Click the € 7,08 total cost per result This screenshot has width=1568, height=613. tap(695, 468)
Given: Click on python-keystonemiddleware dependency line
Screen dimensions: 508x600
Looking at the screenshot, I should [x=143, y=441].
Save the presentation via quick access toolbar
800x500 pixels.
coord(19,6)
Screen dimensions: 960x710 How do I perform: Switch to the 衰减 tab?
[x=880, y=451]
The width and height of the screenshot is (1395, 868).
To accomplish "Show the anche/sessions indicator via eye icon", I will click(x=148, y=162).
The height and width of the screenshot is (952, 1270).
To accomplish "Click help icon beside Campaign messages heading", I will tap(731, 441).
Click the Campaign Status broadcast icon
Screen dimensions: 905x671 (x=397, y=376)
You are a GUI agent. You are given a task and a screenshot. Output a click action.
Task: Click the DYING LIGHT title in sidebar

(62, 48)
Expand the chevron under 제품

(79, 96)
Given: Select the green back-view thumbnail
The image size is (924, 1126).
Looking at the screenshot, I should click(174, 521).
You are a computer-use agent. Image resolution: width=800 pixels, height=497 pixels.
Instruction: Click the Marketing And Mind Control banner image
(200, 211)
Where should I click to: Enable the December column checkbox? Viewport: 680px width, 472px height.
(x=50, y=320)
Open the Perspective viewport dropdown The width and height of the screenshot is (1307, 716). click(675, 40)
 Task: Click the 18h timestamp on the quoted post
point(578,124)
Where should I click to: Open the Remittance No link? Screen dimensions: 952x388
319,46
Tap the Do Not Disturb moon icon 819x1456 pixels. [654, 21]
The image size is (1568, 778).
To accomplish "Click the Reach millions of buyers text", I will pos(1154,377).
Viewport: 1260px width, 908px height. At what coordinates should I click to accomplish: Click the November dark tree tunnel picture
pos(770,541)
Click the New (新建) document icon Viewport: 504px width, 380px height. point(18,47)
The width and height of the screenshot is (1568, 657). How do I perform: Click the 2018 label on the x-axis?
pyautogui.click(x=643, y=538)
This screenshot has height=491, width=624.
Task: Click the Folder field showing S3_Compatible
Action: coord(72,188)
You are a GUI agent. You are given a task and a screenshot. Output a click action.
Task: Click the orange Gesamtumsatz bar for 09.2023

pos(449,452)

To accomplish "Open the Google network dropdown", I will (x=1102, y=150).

++++++++++

Where does "will" appear in the records above? Copy each line that holds it.

■ **Output**:
To accomplish "Show the anche/sessions indicator via eye icon", I will click(x=148, y=162).
To accomplish "Click help icon beside Campaign messages heading", I will tap(731, 441).
To accomplish "Click the Reach millions of buyers text", I will pos(1154,377).
To accomplish "Open the Google network dropdown", I will (x=1102, y=150).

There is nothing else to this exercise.